At national level, Frelimo issued an instruction to its campaigners not to use state cars, but our correspondents report this has been widely ignored.
Gorongosa: army shots leave residents in fear
Shots by the army (FADM) caused fear and disrupted the first day of the campaign in Gorongosa.
A major Renamo attack north of Gorongosa yesterday killed 3 soldiers and injured 18, some of whom were brought to Gorongosa hospital. To clear a way for the ambulance through streets crowded with shoppers and campaigners, the army shot in the air – causing panic.
The recent attacks have been on the main north-south N1 road, in the section which runs from the River Save north through Muxungue and Inchope, through Gorongosa town, toward Maringue. So there is a substantial military presence and tension in the town.

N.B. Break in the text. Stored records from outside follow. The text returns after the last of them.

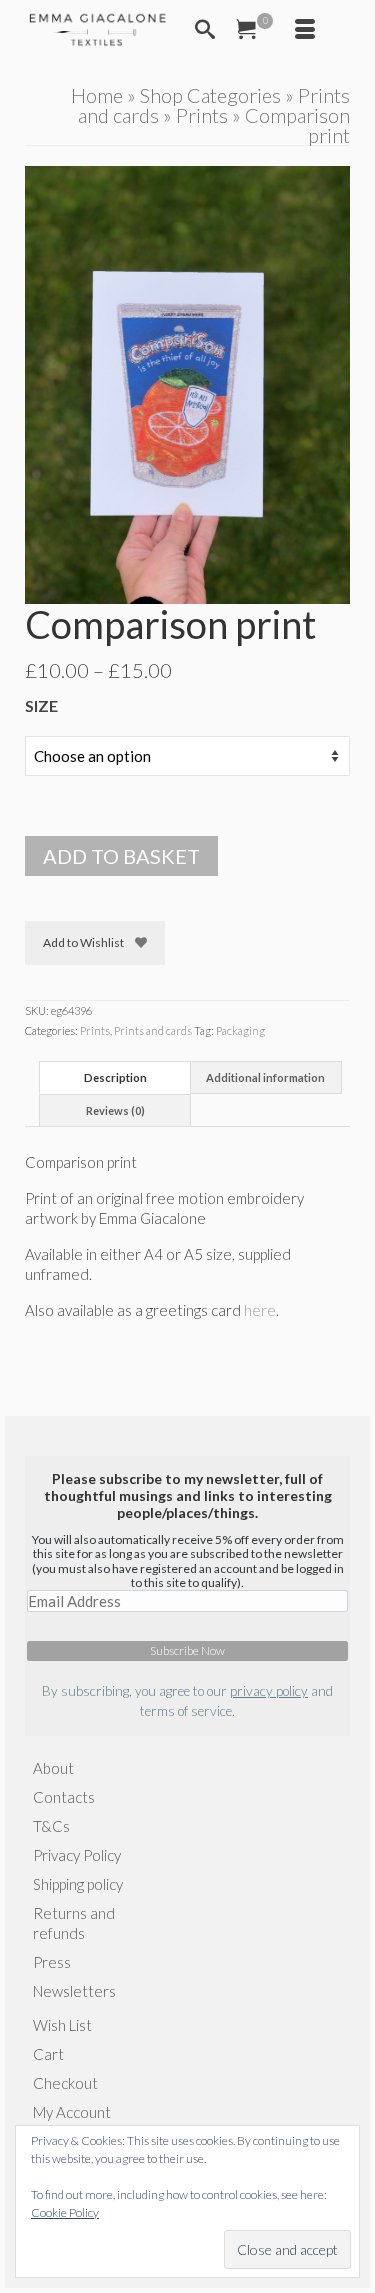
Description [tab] (115, 1077)
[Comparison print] (187, 383)
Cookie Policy (65, 2212)
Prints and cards (153, 1030)
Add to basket (121, 856)
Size (41, 705)
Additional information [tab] (265, 1077)
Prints (95, 1030)
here (260, 1310)
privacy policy (269, 1691)
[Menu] (305, 30)
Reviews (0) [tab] (115, 1110)
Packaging (240, 1030)
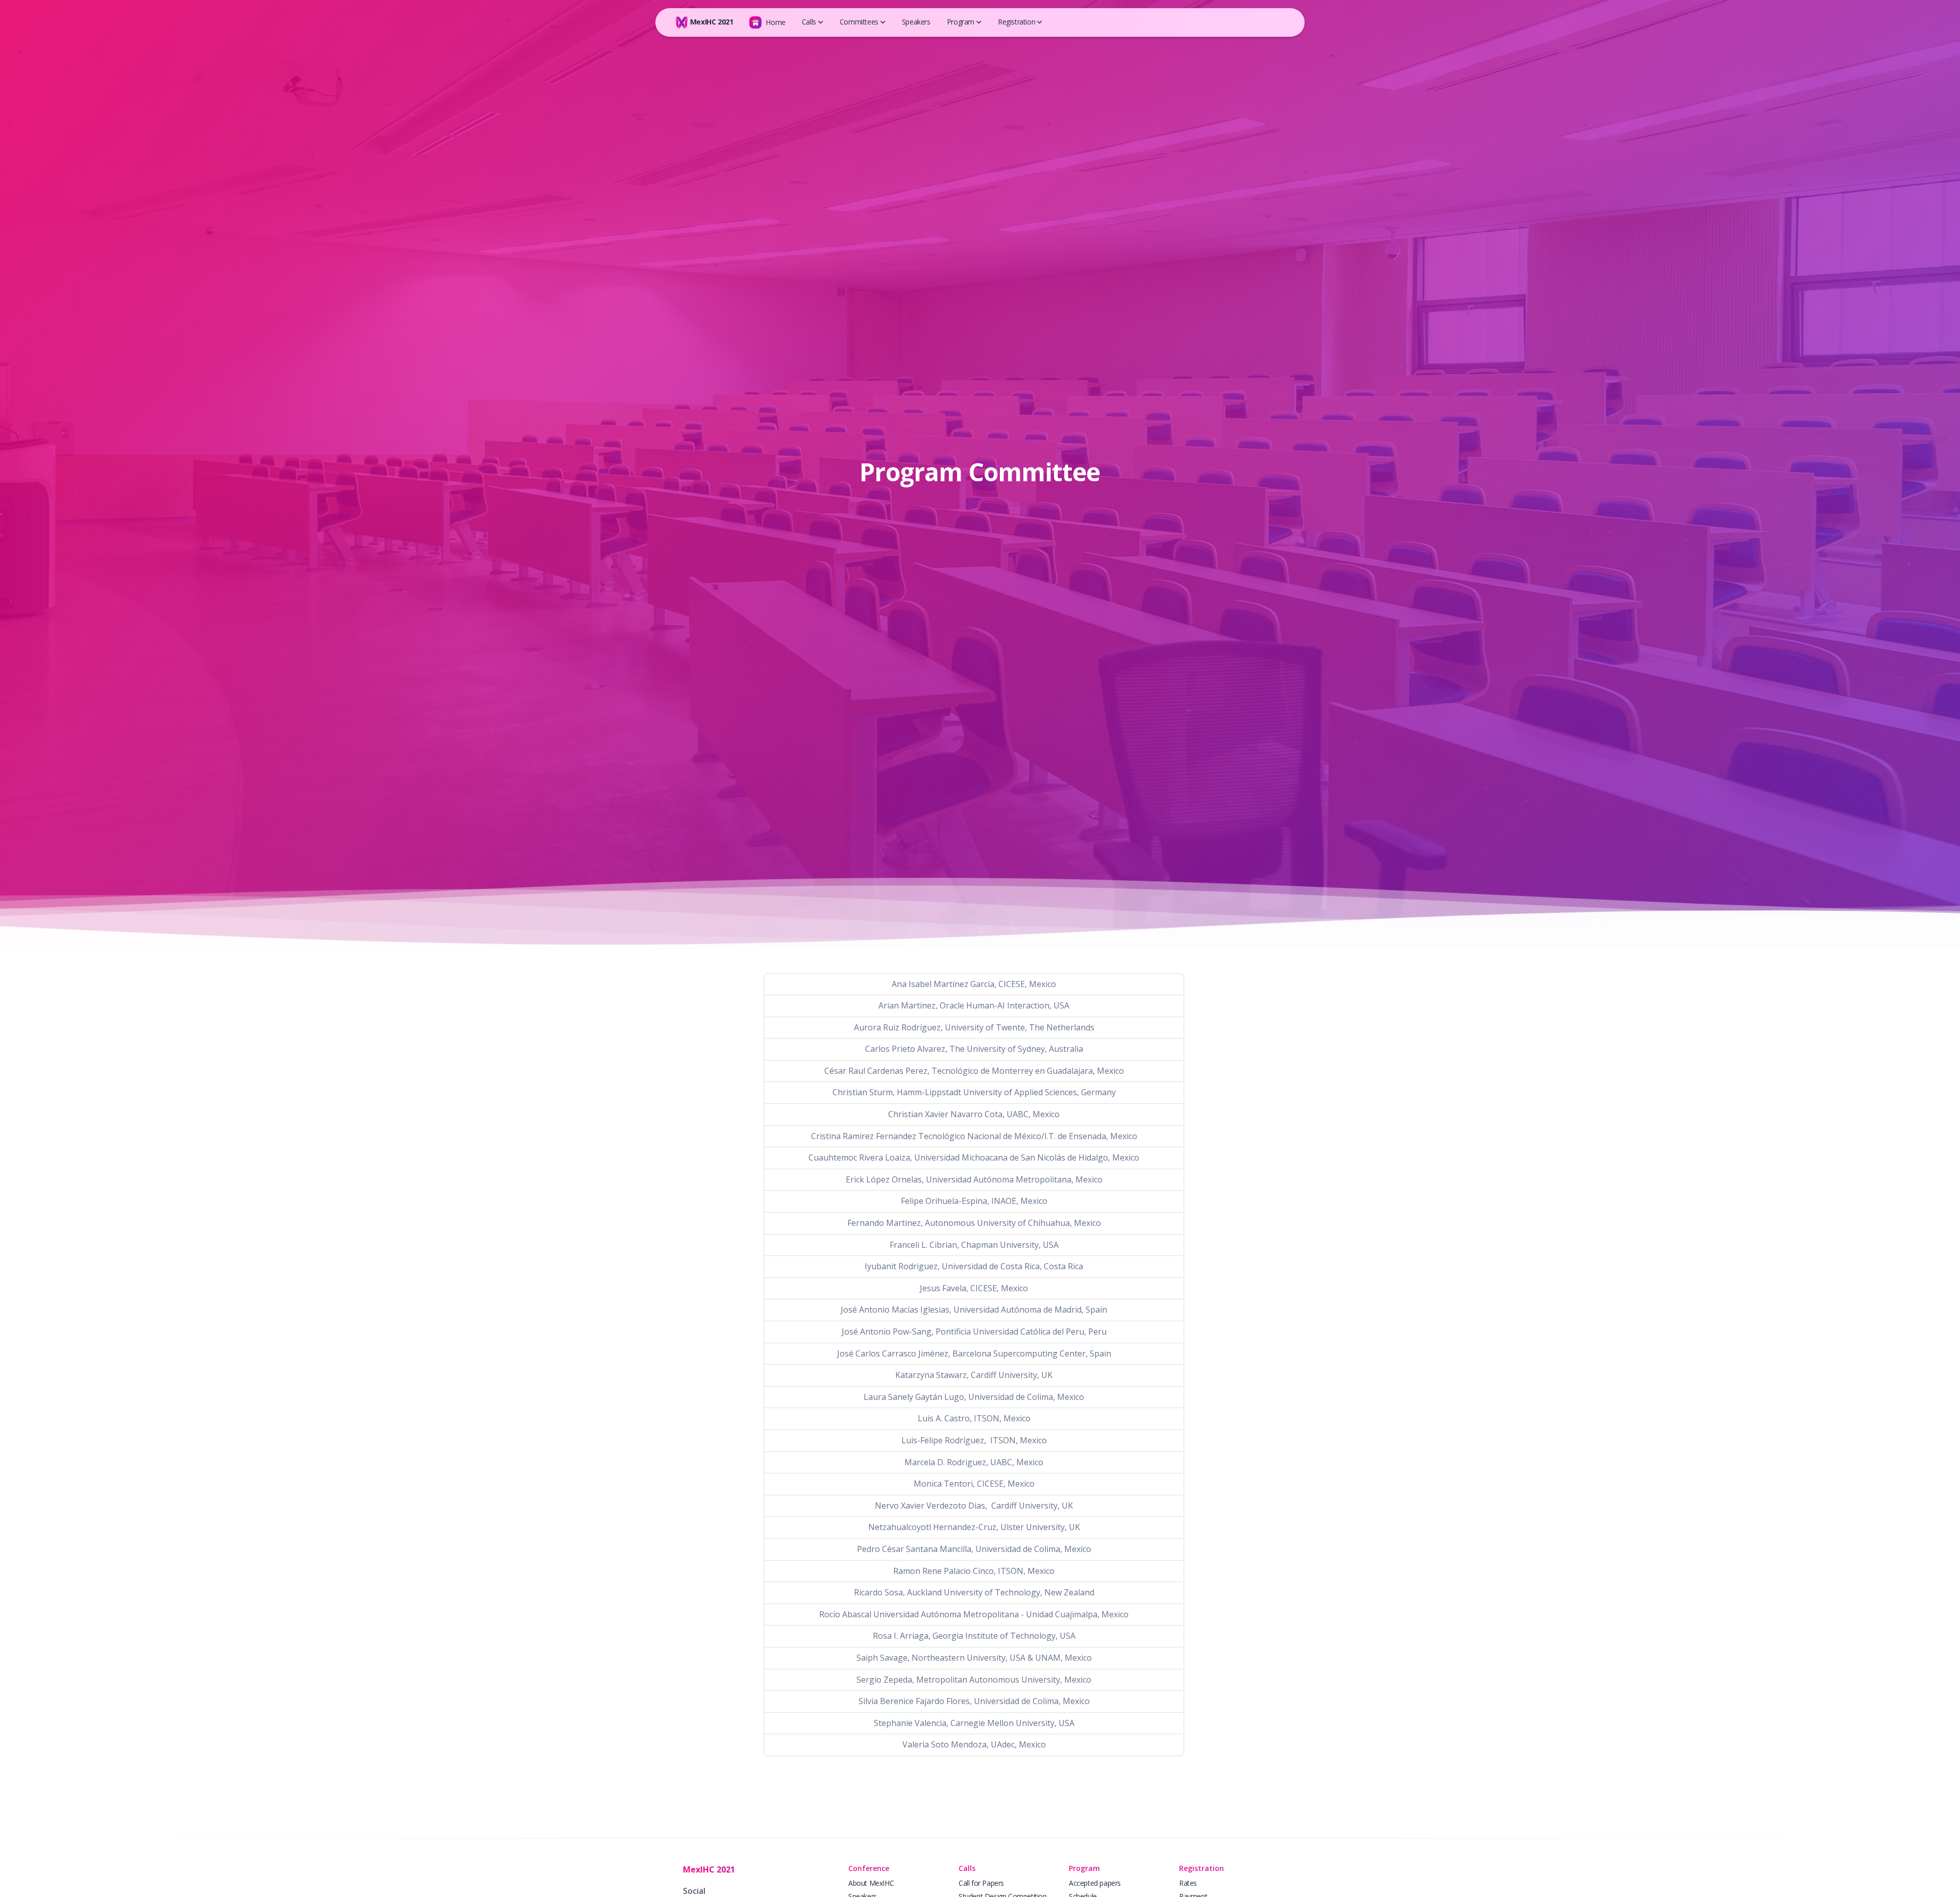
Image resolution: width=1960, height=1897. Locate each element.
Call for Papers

Despite the tensions caused by the Renamo attacks along the road and the shots yesterday, normal campaigning resumed this morning. Gorongosa has been the only municipality which has had problems. Elsewhere in the centre of Mozambique the campaign opened normally, with parties, candidates and supporters out in the street trying to win votes.
CNE sees no reason to give different treatment to Gonongosa
The is not yet any reason to give special treatment to Gorongosa, the municipality closest to the military conflict zone. And this will only change if there is a serious threat to the electoral process. Speaking Monday, before the most recent incident, Election Commission (CNE) President Abdul Carimo said that there were no reasons to fear the voting could not take place in a free, just and transparent way. Until now, there have been no threats which suggest voting could not take place.
He noted that the electoral law (7/2013) says that in the case of a „natural calamity or perturbation of the public order“, it is the district election commission which decides if it is necessary to delay the vote, and the district commission then informs the national commission. If elections are delayed, they should take place on the second Sunday after the previously set date.